**Requirement:**
The lines to copy run from the one containing "The image size is (221, 276)." to the end of the records below; repeat them exactly and include nothing else.

**Stored items from a collection:**

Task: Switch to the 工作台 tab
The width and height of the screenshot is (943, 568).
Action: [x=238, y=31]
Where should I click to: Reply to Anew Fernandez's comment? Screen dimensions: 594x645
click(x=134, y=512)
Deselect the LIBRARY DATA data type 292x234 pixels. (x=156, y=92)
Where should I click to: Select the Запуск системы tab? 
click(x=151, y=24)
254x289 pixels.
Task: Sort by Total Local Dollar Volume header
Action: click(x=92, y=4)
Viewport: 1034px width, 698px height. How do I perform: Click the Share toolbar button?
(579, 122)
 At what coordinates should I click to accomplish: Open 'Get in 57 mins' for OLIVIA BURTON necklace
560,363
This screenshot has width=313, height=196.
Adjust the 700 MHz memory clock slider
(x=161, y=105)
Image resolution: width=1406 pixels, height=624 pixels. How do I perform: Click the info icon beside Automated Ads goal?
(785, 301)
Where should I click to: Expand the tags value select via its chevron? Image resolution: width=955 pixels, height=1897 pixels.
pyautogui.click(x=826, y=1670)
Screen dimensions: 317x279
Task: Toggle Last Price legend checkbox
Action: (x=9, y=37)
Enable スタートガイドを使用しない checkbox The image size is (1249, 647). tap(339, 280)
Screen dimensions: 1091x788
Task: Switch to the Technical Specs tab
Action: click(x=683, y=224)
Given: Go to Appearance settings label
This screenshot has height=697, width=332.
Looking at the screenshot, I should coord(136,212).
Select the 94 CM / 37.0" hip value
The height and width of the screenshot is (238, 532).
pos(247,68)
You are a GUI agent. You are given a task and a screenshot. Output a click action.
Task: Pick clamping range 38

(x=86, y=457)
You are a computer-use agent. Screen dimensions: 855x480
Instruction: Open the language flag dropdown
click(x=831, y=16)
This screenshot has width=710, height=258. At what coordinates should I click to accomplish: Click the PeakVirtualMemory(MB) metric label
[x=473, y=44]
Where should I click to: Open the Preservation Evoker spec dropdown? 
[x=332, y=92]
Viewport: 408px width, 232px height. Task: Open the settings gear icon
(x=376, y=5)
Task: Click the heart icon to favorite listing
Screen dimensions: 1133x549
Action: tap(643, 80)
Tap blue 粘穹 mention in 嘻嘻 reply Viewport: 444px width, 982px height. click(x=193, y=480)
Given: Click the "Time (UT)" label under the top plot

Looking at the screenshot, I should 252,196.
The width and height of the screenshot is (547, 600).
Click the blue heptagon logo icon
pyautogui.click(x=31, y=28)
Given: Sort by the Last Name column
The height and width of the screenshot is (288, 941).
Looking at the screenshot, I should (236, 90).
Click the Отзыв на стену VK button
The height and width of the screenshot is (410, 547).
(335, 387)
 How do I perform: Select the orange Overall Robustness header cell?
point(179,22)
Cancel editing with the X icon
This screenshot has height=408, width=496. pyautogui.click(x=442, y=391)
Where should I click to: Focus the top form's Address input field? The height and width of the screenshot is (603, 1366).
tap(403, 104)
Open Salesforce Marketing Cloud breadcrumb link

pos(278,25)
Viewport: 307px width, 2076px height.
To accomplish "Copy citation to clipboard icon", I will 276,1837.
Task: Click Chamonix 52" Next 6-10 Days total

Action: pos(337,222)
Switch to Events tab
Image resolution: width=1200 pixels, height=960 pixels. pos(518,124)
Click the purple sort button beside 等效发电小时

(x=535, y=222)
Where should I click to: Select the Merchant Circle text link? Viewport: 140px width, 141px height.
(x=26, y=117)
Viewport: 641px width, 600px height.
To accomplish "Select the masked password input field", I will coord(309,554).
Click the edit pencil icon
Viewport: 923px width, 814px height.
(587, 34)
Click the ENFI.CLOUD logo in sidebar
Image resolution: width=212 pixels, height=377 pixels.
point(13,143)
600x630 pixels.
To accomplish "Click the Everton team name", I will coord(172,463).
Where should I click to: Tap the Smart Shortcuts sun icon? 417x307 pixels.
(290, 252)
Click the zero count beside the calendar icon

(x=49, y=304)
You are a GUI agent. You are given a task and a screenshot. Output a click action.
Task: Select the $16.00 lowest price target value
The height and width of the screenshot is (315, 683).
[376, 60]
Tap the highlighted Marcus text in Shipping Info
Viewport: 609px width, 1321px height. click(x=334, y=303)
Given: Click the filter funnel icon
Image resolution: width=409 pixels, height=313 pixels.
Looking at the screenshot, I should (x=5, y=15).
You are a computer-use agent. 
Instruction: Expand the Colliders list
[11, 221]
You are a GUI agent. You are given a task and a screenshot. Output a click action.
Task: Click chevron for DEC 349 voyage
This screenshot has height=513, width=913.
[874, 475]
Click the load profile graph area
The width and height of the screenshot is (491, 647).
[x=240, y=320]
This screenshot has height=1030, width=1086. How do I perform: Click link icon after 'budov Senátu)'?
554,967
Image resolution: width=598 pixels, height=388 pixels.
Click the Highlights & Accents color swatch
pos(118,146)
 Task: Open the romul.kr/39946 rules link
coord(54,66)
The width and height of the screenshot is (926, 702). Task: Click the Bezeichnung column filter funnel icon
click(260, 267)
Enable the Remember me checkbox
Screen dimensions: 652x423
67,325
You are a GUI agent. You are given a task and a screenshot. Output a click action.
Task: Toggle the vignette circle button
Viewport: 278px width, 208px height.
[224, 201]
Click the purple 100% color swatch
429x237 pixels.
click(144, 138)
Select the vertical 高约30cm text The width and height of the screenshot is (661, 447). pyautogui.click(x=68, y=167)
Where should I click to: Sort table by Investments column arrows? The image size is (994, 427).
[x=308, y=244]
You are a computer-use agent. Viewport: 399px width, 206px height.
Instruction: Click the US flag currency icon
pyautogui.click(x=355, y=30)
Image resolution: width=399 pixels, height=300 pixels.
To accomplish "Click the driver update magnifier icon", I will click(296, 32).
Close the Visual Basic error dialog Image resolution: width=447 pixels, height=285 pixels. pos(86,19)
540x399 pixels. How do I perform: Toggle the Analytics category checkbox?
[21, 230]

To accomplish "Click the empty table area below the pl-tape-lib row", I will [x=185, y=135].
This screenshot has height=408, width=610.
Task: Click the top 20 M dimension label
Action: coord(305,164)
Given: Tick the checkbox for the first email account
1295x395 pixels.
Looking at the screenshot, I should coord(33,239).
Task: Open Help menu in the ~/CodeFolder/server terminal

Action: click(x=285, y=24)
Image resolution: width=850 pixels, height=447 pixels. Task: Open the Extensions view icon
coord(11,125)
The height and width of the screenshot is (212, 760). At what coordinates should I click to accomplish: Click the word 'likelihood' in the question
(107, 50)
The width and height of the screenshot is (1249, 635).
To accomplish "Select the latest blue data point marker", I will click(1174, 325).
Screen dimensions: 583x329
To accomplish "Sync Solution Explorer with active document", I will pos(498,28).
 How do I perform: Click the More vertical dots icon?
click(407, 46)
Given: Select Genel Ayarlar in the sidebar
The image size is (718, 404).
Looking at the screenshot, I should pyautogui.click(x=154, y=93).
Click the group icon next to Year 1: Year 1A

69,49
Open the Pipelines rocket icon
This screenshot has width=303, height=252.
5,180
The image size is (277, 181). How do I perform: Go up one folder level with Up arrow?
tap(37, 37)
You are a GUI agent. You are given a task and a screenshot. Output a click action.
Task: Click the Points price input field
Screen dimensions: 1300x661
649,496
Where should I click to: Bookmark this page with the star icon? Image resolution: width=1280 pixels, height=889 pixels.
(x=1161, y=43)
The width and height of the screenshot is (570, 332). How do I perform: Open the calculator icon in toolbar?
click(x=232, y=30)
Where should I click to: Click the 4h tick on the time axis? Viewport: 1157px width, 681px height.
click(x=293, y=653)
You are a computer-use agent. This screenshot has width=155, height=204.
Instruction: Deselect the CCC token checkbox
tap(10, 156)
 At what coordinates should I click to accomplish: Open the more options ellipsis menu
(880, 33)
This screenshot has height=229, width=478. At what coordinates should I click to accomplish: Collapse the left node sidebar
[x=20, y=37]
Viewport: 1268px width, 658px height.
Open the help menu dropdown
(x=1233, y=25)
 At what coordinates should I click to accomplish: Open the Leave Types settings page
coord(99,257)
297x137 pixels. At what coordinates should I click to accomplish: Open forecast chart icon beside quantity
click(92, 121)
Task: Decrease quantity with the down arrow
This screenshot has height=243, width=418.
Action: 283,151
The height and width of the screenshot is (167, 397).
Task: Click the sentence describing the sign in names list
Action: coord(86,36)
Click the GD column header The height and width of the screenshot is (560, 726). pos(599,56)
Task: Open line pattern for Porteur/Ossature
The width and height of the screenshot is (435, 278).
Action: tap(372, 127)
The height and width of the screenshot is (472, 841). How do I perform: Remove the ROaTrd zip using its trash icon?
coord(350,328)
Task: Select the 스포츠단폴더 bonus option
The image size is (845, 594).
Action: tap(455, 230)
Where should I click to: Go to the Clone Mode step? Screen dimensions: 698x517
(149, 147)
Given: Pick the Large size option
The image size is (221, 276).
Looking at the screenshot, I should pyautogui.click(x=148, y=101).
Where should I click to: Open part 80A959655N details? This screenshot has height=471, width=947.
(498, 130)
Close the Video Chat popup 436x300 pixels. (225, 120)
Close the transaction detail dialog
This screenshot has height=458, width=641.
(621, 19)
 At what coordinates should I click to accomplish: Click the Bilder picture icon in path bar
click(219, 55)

**Result:**
The image size is (221, 276).
Looking at the screenshot, I should pyautogui.click(x=148, y=101).
Where should I click to: Open part 80A959655N details? This screenshot has height=471, width=947.
(498, 130)
Close the Video Chat popup 436x300 pixels. (225, 120)
Close the transaction detail dialog
This screenshot has height=458, width=641.
(621, 19)
 At what coordinates should I click to accomplish: Click the Bilder picture icon in path bar
click(219, 55)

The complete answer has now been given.